Smart Linking

The Smart Linking generator is intended for use-cases requiring high-fidelity mimicked data. This generator uses deep neural networks to learn models of your data, which can be sampled to generate new, synthetic rows which faithfully mimic the statistical properties of your data. The expressiveness of deep neural networks allows this generator to capture subtle relations in the data that may be difficult to express with linking and partitioning generators. Moreover, these relationships are learned from the data, rather than specified by the user. Since this generator uses neural networks to learn from the data, performance will be limited by the time required to train a model.

Smart Linking can be used in place of the continuous and categorical generators to build high-fidelity synthetic data. Select multiple columns of numeric, categorical, or location data, then select the Smart Linking generator. Tonic will train a model which represents all of these selected columns in a given table.
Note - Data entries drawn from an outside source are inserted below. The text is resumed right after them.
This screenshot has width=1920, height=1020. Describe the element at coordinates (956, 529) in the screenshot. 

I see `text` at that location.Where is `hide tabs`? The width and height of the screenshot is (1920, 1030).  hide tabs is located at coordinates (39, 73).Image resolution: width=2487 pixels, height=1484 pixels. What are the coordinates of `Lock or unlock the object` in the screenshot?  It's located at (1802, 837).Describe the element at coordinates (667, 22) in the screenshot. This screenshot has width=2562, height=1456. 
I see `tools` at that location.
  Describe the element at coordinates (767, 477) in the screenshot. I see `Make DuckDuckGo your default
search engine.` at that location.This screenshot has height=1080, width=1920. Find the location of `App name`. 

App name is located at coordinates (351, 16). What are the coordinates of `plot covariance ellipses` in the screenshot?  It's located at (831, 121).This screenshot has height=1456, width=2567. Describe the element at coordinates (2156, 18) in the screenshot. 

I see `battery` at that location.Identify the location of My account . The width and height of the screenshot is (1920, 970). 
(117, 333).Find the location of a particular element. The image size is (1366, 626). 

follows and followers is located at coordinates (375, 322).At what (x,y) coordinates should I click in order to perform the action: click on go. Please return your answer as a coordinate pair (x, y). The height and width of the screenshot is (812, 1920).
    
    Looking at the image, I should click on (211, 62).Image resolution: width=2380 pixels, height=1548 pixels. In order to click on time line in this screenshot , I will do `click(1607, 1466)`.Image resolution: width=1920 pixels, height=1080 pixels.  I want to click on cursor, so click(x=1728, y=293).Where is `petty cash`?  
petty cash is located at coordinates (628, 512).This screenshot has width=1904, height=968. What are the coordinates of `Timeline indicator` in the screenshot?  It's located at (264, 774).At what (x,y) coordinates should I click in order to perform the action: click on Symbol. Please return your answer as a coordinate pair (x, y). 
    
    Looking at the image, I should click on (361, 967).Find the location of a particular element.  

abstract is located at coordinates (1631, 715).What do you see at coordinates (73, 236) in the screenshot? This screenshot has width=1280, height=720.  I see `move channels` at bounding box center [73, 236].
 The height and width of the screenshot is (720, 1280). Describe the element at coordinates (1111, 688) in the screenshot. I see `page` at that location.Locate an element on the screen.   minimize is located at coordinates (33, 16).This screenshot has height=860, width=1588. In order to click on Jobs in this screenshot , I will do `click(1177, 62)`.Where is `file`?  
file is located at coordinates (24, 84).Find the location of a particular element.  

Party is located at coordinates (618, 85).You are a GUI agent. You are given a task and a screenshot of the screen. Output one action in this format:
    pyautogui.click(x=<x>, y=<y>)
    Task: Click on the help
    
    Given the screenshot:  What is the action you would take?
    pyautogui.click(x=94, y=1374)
Note that at most one Smart Linking model is trained per table.

Using the Smart Linking generator

Tonic will identify the type of the column, but you can toggle these type annotations, for example, if a numeric column represents an enum, you can specify that column as categorical. Moreover, categorical columns can be annotated as Location.

Annotating column type

Model training will start when you click Generate, and this may take some time, depending on the size of your table and the number of tables with the Smart Linking generator. For example, a table with 30 Smart Linking columns and 200,000 rows can require 2.5 hours of training. You can inspect the status of the model training in the Job view.

Job Status during model training

Once the model has trained, the new synthetic data will quickly write to your output database.

Environmental Variables

TONIC_NN_EPOCHS

Defaults to 300. This is the number of epochs, or iterations over the training data, that each Smart Linking model

TONIC_NN_MAX_CATEGORICAL_DIMENSION

Defaults to 35. This is the maximum number of distinct values of a categorical column that the generative model will try to model. If the data contains more distinct values than this cutoff, less-frequent values will be lumped together by the model. In order to preserve the character of your data, these will be converted back to a sample of the combined values.